Segment Start: THE DATA

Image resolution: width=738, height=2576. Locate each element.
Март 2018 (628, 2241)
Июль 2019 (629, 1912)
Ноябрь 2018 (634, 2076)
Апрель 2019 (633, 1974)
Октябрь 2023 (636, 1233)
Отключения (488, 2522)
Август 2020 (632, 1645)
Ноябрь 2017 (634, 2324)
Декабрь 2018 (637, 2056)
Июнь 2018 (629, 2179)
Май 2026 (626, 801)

Segment End: THE DATA
Segment Start: THE DATA

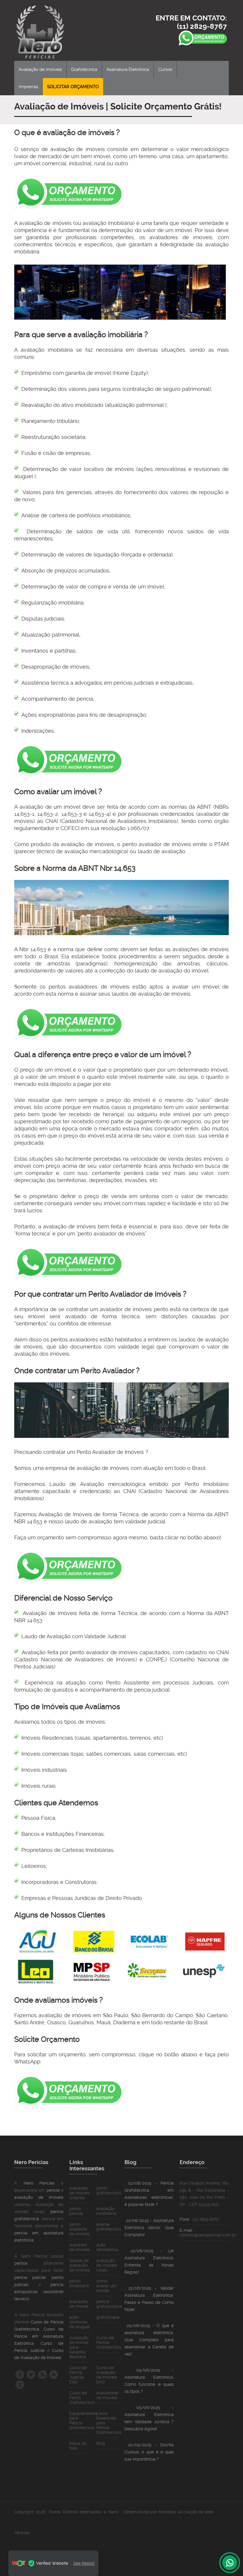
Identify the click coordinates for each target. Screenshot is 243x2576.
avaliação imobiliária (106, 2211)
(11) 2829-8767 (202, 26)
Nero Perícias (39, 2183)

Segment End: THE DATA
Segment Start: THE DATA

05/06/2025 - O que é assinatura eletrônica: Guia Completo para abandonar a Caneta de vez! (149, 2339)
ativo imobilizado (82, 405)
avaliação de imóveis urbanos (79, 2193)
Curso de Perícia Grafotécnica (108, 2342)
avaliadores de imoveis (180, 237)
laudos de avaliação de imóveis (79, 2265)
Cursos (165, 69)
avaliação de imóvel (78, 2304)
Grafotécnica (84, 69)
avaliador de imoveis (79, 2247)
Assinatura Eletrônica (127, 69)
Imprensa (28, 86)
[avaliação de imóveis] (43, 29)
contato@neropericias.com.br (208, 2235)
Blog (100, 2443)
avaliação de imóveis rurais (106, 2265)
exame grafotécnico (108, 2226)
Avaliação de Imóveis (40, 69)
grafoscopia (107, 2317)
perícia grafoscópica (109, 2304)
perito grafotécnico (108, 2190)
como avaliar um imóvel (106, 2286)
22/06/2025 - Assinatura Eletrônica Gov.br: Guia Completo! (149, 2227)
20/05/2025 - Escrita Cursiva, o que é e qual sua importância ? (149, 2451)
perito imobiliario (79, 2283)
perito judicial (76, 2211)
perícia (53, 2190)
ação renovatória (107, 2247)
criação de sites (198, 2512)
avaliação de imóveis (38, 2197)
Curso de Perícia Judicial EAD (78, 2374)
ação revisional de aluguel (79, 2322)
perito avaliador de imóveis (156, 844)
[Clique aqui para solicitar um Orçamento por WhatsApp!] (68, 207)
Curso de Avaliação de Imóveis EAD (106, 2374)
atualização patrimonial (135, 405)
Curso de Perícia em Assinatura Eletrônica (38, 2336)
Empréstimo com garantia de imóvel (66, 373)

Segment End: THE DATA

• _PROBLEM STATEMENT_
Print the lines above from the one with "Октябрь 2023 (636, 1233)" through the one with "Май 2026 (626, 801)", both included, exactly as written and nothing more.

• _RESPONSE TO THE EXERCISE_
Октябрь 2023 (636, 1233)
Отключения (488, 2522)
Август 2020 (632, 1645)
Ноябрь 2017 (634, 2324)
Декабрь 2018 (637, 2056)
Июнь 2018 (629, 2179)
Май 2026 (626, 801)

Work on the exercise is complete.